_SHORT TASK_
Update the entries below by replacing "Where should I click to:" with "Which spot do I click to:" wherever it occurs, keeping every other character unchanged.

_SUPPLIED ENTRIES_
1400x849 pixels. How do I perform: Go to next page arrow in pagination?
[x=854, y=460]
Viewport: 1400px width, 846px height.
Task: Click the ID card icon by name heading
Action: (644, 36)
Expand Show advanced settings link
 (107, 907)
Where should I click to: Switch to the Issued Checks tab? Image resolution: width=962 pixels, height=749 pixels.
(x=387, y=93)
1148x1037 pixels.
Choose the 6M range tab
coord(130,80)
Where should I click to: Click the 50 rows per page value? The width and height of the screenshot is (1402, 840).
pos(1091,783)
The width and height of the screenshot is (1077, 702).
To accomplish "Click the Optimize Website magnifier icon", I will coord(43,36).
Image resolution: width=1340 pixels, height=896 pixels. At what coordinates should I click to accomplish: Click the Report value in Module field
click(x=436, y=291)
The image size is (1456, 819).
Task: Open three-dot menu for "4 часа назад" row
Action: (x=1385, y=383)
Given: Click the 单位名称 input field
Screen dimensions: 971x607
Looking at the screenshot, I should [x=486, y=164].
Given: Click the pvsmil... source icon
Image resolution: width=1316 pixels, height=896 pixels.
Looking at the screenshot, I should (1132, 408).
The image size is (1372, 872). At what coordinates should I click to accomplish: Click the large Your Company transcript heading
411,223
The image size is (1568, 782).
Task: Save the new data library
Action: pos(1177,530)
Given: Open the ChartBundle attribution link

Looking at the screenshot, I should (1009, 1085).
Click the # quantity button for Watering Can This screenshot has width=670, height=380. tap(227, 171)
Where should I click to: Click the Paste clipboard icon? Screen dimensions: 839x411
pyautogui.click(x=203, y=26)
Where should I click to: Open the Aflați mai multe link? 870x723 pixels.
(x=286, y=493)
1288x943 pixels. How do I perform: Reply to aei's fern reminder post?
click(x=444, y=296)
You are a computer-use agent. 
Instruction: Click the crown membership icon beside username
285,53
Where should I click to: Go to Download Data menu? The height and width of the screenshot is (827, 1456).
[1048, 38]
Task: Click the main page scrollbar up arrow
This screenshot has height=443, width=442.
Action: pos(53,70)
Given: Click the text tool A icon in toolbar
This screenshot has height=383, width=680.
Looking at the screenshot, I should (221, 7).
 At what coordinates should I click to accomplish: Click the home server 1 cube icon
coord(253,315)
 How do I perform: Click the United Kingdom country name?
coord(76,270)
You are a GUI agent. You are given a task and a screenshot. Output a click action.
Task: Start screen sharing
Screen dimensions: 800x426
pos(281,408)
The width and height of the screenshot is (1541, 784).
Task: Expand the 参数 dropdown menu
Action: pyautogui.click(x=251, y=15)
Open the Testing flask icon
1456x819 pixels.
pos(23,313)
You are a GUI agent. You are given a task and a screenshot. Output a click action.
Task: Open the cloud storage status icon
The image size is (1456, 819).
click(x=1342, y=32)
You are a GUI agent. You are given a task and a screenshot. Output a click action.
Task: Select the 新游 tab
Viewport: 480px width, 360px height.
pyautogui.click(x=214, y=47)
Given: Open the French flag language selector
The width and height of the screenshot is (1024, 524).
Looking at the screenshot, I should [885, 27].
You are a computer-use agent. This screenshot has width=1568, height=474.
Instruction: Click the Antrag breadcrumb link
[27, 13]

_REPLY TO THE TASK_
1400x849 pixels. How do I perform: Go to next page arrow in pagination?
[x=854, y=460]
Viewport: 1400px width, 846px height.
Task: Click the ID card icon by name heading
Action: (644, 36)
Expand Show advanced settings link
 (107, 907)
Which spot do I click to: Switch to the Issued Checks tab? Image resolution: width=962 pixels, height=749 pixels.
(x=387, y=93)
1148x1037 pixels.
Choose the 6M range tab
coord(130,80)
Which spot do I click to: Click the 50 rows per page value? The width and height of the screenshot is (1402, 840).
pos(1091,783)
The width and height of the screenshot is (1077, 702).
To accomplish "Click the Optimize Website magnifier icon", I will coord(43,36).
Image resolution: width=1340 pixels, height=896 pixels. At what coordinates should I click to accomplish: Click the Report value in Module field
click(x=436, y=291)
The image size is (1456, 819).
Task: Open three-dot menu for "4 часа назад" row
Action: (x=1385, y=383)
Given: Click the 单位名称 input field
Screen dimensions: 971x607
Looking at the screenshot, I should [x=486, y=164].
Given: Click the pvsmil... source icon
Image resolution: width=1316 pixels, height=896 pixels.
Looking at the screenshot, I should (1132, 408).
The image size is (1372, 872). At what coordinates should I click to accomplish: Click the large Your Company transcript heading
411,223
The image size is (1568, 782).
Task: Save the new data library
Action: pos(1177,530)
Given: Open the ChartBundle attribution link

Looking at the screenshot, I should (1009, 1085).
Click the # quantity button for Watering Can This screenshot has width=670, height=380. tap(227, 171)
Which spot do I click to: Click the Paste clipboard icon? Screen dimensions: 839x411
pyautogui.click(x=203, y=26)
Which spot do I click to: Open the Aflați mai multe link? 870x723 pixels.
(x=286, y=493)
1288x943 pixels. How do I perform: Reply to aei's fern reminder post?
click(x=444, y=296)
You are a computer-use agent. 
Instruction: Click the crown membership icon beside username
285,53
Which spot do I click to: Go to Download Data menu? The height and width of the screenshot is (827, 1456).
[1048, 38]
Task: Click the main page scrollbar up arrow
This screenshot has height=443, width=442.
Action: pos(53,70)
Given: Click the text tool A icon in toolbar
This screenshot has height=383, width=680.
Looking at the screenshot, I should (221, 7).
 At what coordinates should I click to accomplish: Click the home server 1 cube icon
coord(253,315)
 How do I perform: Click the United Kingdom country name?
coord(76,270)
You are a GUI agent. You are given a task and a screenshot. Output a click action.
Task: Start screen sharing
Screen dimensions: 800x426
pos(281,408)
The width and height of the screenshot is (1541, 784).
Task: Expand the 参数 dropdown menu
Action: pyautogui.click(x=251, y=15)
Open the Testing flask icon
1456x819 pixels.
pos(23,313)
You are a GUI agent. You are given a task and a screenshot. Output a click action.
Task: Open the cloud storage status icon
The image size is (1456, 819).
click(x=1342, y=32)
You are a GUI agent. You are given a task and a screenshot. Output a click action.
Task: Select the 新游 tab
Viewport: 480px width, 360px height.
pyautogui.click(x=214, y=47)
Given: Open the French flag language selector
The width and height of the screenshot is (1024, 524).
Looking at the screenshot, I should [885, 27].
You are a computer-use agent. This screenshot has width=1568, height=474.
Instruction: Click the Antrag breadcrumb link
[27, 13]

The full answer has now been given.